- **Data supplied**:
^^^^^^^^^^^^^^^^
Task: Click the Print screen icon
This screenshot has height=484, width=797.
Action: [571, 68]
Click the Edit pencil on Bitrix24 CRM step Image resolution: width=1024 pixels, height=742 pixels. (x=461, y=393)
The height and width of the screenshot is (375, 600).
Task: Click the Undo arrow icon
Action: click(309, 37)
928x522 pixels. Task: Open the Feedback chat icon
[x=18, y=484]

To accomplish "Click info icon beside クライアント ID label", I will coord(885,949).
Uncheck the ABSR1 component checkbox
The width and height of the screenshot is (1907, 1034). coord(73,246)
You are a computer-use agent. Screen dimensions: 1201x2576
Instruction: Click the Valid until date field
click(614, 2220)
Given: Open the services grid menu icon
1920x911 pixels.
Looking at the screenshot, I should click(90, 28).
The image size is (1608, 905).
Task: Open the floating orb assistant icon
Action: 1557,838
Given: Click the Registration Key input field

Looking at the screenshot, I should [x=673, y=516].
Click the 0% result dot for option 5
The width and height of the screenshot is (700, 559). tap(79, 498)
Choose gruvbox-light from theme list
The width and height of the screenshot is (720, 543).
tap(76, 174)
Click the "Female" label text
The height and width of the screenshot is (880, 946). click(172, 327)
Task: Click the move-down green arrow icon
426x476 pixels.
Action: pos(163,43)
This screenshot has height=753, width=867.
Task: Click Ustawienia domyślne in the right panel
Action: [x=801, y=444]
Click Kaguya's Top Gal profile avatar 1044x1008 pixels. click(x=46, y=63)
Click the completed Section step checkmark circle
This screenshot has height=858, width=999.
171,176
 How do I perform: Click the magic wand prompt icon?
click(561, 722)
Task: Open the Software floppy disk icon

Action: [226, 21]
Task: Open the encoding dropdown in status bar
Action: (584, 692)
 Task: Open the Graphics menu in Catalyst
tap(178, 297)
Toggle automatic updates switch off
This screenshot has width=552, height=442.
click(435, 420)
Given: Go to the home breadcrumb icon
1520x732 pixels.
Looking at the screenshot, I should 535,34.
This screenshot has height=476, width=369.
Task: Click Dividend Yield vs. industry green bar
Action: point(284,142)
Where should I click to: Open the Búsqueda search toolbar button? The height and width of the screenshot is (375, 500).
^^^^^^^^^^^^^^^^
- **How to complete this task**: Copy the lines above exactly, beginning at the line containing "Given: Open the services grid menu icon" and stopping at the last line.

- **Solution**:
Given: Open the services grid menu icon
1920x911 pixels.
Looking at the screenshot, I should click(90, 28).
The image size is (1608, 905).
Task: Open the floating orb assistant icon
Action: 1557,838
Given: Click the Registration Key input field

Looking at the screenshot, I should [x=673, y=516].
Click the 0% result dot for option 5
The width and height of the screenshot is (700, 559). tap(79, 498)
Choose gruvbox-light from theme list
The width and height of the screenshot is (720, 543).
tap(76, 174)
Click the "Female" label text
The height and width of the screenshot is (880, 946). click(172, 327)
Task: Click the move-down green arrow icon
426x476 pixels.
Action: pos(163,43)
This screenshot has height=753, width=867.
Task: Click Ustawienia domyślne in the right panel
Action: [x=801, y=444]
Click Kaguya's Top Gal profile avatar 1044x1008 pixels. click(x=46, y=63)
Click the completed Section step checkmark circle
This screenshot has height=858, width=999.
171,176
 How do I perform: Click the magic wand prompt icon?
click(561, 722)
Task: Open the Software floppy disk icon

Action: [226, 21]
Task: Open the encoding dropdown in status bar
Action: (584, 692)
 Task: Open the Graphics menu in Catalyst
tap(178, 297)
Toggle automatic updates switch off
This screenshot has width=552, height=442.
click(435, 420)
Given: Go to the home breadcrumb icon
1520x732 pixels.
Looking at the screenshot, I should 535,34.
This screenshot has height=476, width=369.
Task: Click Dividend Yield vs. industry green bar
Action: point(284,142)
Where should I click to: Open the Búsqueda search toolbar button? The height and width of the screenshot is (375, 500).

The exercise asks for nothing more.